UCF STIG Viewer Logo

Mobile Email Management (MEM) Server Security Technical Implementation Guide (STIG)


Overview

Date Finding Count (31)
2013-05-08 CAT I (High): 2 CAT II (Med): 15 CAT III (Low): 14
STIG Description
This STIG provides technical security controls required for the use of a MEM server that manages mobile email from/to mobile devices in the DoD environment. The requirements listed in this benchmark apply to any DoD iOS implementation when iOS devices process sensitive DoD information, connect to a DoD network or network connected PC, or provide service to a DoD email system. The requirements can be implemented in an application server separate from the MDM server or included in the MDM server. Comments or proposed revisions to this document should be sent via e-mail to the following address: disa.letterkenny.FSO.mbx.stig-customer-support-mailbox@mail.mil.

Available Profiles



Findings (MAC II - Mission Support Sensitive)

Finding ID Severity Title
V-24975 High The host server where the mobile management server is installed must have a host-based or appliance firewall, which must be configured as required.
V-26564 High Authentication on system administration accounts for mobile management servers must be configured to support CTO 07-15 Rev 1 requirements.
V-32806 Medium All email sent to the mobile device must be managed by the mobile email server.

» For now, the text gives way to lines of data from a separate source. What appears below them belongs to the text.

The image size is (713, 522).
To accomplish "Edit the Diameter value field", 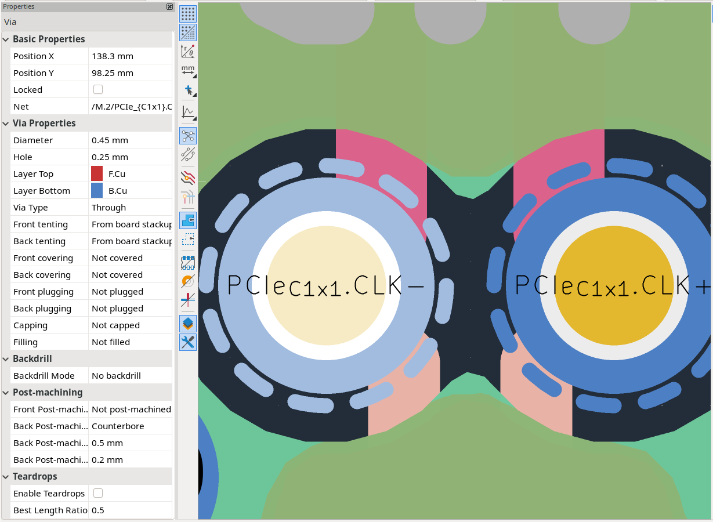I will pos(131,140).
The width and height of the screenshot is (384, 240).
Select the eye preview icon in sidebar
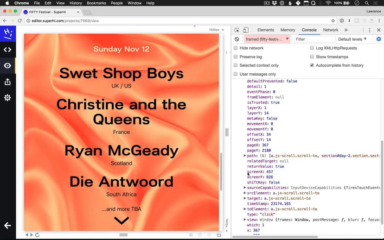8,66
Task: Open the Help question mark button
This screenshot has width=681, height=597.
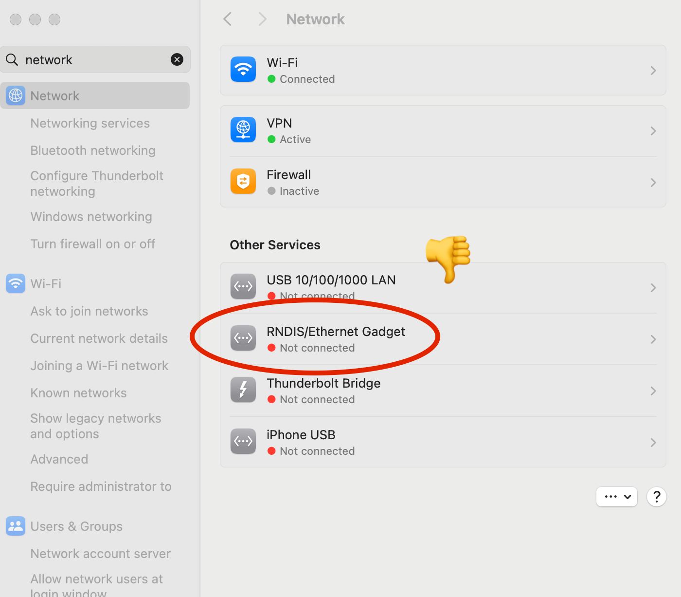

Desktop or Internet controlled email redirection are not authorized.
V-32803 Medium The MEM client must support SHA2 or later signing operations.
V-32800 Medium The MEM client must provide a mechanism to provide certificate validation through a trusted OCSP, CRL, or SCVP.
V-32777 Medium The MEM client must alert the user if it receives a public-key certificate issued from an untrusted certificate authority.
V-32799 Medium The MEM client must provide the mobile device user the capability to decrypt incoming email messages using software or hardware based digital certificates.
V-32798 Medium The MEM client must provide the mobile device user the capability to digitally sign and/or encrypt outgoing email messages using software or hardware based digital certificates.
V-32793 Medium The MEM client S/MIME encryption algorithm must support both 3DES and AES.
V-32791 Medium The MEM client must be capable of providing S/MIME v3 (or later version) encryption of email.
V-32790 Medium The MEM server and client must encrypt all data using a FIPS 140-2 validated cryptographic module.
V-32797 Medium The MEM client must set the Smart Card or Certificate Store Password caching timeout period to no more than 120 minutes, if Smart Card or Certificate Store Password caching is available.
V-32794 Medium The MEM client S/MIME cryptographic module must be FIPS 140-2 validated.
V-24972 Medium The required mobile device management server version (or later) must be used.
V-24973 Medium The host server where the mobile management server is installed must be hardened according to the appropriate Application STIG (SQL, Apache Tomcat, IIS, etc.).
V-32789 Medium All data (including email and attachments) sent over the wireless link between the mobile email client and MEM server located on the DoD network must be encrypted using AES.
V-32782 Medium The MEM client must verify user digital certificate when performing PKI transactions.
V-32807 Low The MEM client must enable a system administrator to select which data fields in the contacts data base will be available to applications outside of the contact database.
V-32805 Low The MEM client must support SHA2 signature verification.
V-32804 Low The MEM client must either block or convert all active content in email (HTML, RTF, etc.) to text before the email is forwarded to the mobile device.
V-32802 Low The MEM client must support retrieving encryption certificates not stored in the local trust anchor store for S/MIME purposes.
V-32801 Low The MEM client must provide a noticeable warning to the user if the CRL, SCVP, or OCSP server cannot be contacted or the revocation data provided cannot be verified.
V-32779 Low The MEM client must alert the user if it receives an invalid public-key certificate.
V-32795 Low The MEM client must provide the capability to save public certificates of contacts in an acceptable method.
V-32776 Low The MEM client must provide users with the option to deny acceptance of a certificate when the certificates revocation status cannot be verified.
V-32792 Low The MEM client S/MIME must be fully interoperable with DoD PKI.
V-32796 Low The MEM client must not cache the certificate status of signed emails that have been received on the handheld device beyond the expiration period of the revocation data.
V-33231 Low The master AES encryption key used to encrypt data between the management server and the agent on the mobile device must be changed every 30 days or less.
V-25754 Low The PKI digital certificate installed on mobile management servers for server authentication must be a DoD PKI-issued certificate.
V-32788 Low The MEM client must alert the user if it receives an unverified public-key certificate.
V-32781 Low The MEM client must not accept certificate revocation information without verifying its authenticity.